金の歴史的役割

 ダウ平均株価等世界の株価の急落に直面して、2017年初めからこの2月13日までを検証すると、金価格とダウ平均株価は0.71という正の相関関係を持っていいた。つまり、金はダウ平均が上昇した時は上昇し、今回下落した時も同じように下落している。一方同時期の金とドルインデックスとは逆相関しており、▲0.81という高い逆相関係数でドル安=金高、ドル高=金安となっている。そして、今回ダウ平均株価が下落したとき、ドルインデックスはドル高になっていた。そのために金は下落したとも言える。一体セーフヘブンとしての金の役割はどこに行ったのだろうか。

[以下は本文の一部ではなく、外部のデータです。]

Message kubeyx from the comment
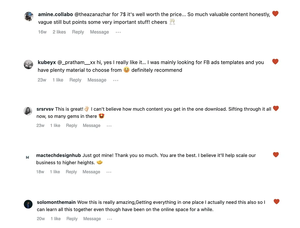Screen dimensions: 300x228 coord(97,80)
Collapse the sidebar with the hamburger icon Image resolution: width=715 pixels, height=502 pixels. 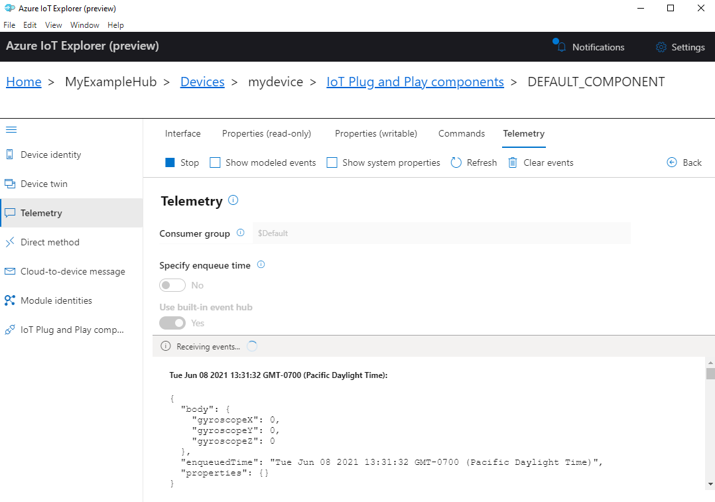coord(11,130)
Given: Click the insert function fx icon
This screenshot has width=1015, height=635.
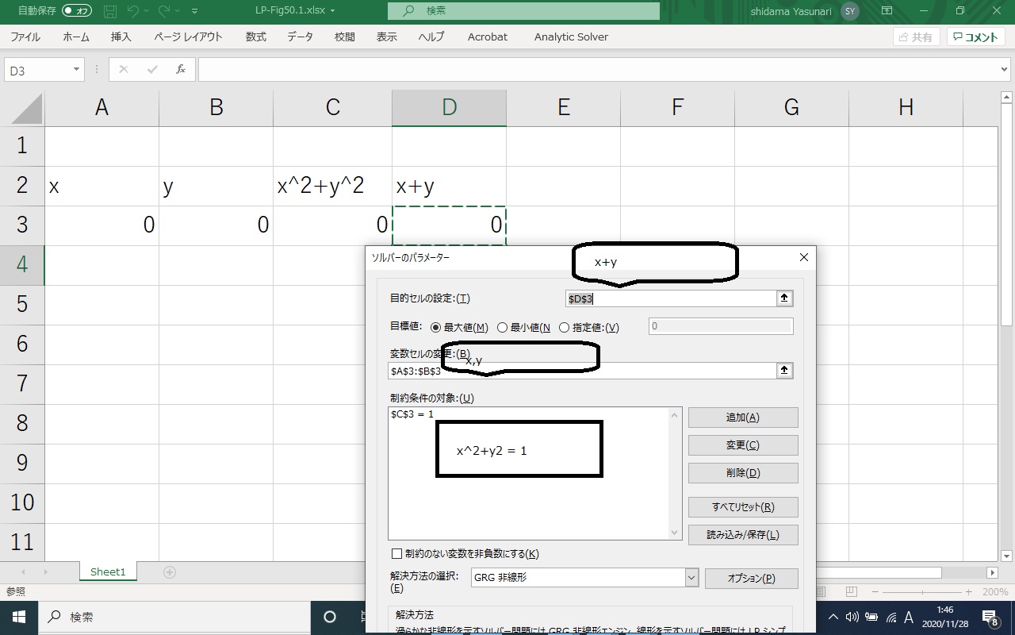Looking at the screenshot, I should tap(181, 70).
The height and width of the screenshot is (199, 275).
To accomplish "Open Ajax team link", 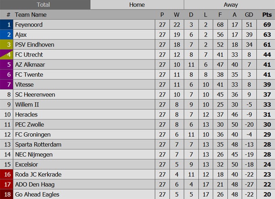I will (x=21, y=35).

 そんな中でWorld Gold Councilから「金の戦略的資産としての関連性(The relevance of gold as a strategic asset)」というレポートが出た。これによると、金は希少金属であるのに、流動性が高い。贅沢品であると同時に投資商品でもある。そして金は投資ポートフォリオの中で次の四つの役割を持つという。

① 長期投資のリターンの源泉
② 市場にストレスがある場合損失を最小限にするための分散先
③ 通貨をしのぐ収益を生む、信用リスクの心配がない流動性のある資産
④ ポートフォリオ全体の収益を拡大させる方法

 WGCは年金ファンドのポートフォリオに資産の2%、5%、10%を金に分散投資した場合の過去10年間のパフォーマンスを分析した。その結果、どの場合においてもリターンを上げ、ボラティリティを引き下げ、高いリスクを中和する結果を上げていることを証明した。